A team of researchers led by Kasidit Muenprasitivej and Derya Aksaray has published a groundbreaking paper on arXiv titled 'Contingency-Aware Planning via Certified Neural Hamilton-Jacobi Reachability.' The work tackles a core challenge in robotics: ensuring provable safety for autonomous systems operating in unknown, dynamic environments. Traditional Hamilton-Jacobi (HJ) reachability analysis provides rigorous mathematical safety guarantees but is computationally prohibitive, as solving the underlying partial differential equations becomes intractable for real-time, high-dimensional planning. The team's innovation lies in using a machine learning model called a Fourier Neural Operator (FNO) to learn the 'solution operator' for these safety equations. This allows the system to rapidly compute certified safe regions—known as backward reach-avoid sets—under varying obstacle configurations, a process demonstrated to be roughly 1000 times faster than conventional numerical solvers.

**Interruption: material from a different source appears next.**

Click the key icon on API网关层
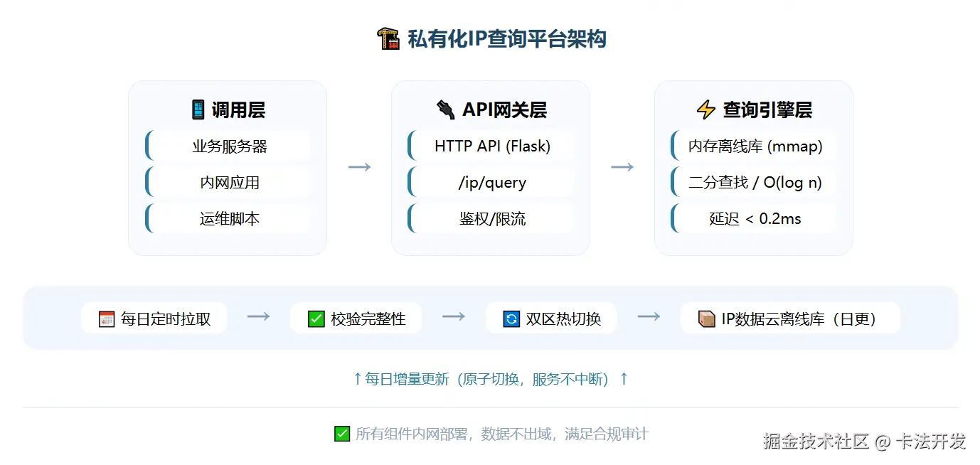This screenshot has width=980, height=465. coord(445,108)
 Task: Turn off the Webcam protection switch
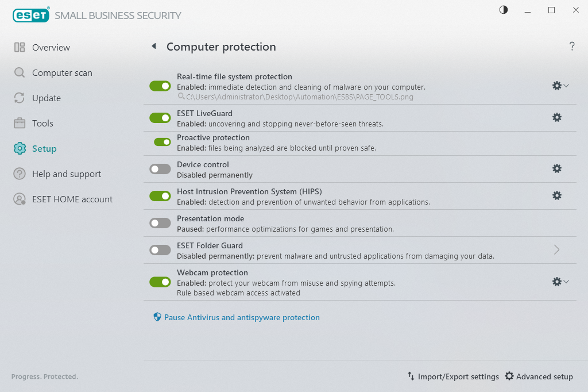coord(160,282)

This certified, neural-based reachability analysis is then integrated into a practical planning framework. The system combines the pre-computed safe sets with a sampling-based, multi-goal planner. Crucially, it enforces constraints based on these reachable sets and includes a fallback 'recovery policy.' This policy guarantees that if a robot's primary navigation plan is disrupted, it can execute a contingency maneuver to return to a known safe region within a finite time. The researchers validated their framework through simulation, deploying it on a KUKA youBot mobile manipulator in the Webots environment. The results demonstrate that the robot can achieve asymptotically optimal navigation—meaning its performance approaches the theoretical best over time—while maintaining mathematically proven safety and contingency behaviors, a significant step toward trustworthy autonomy in complex real-world settings.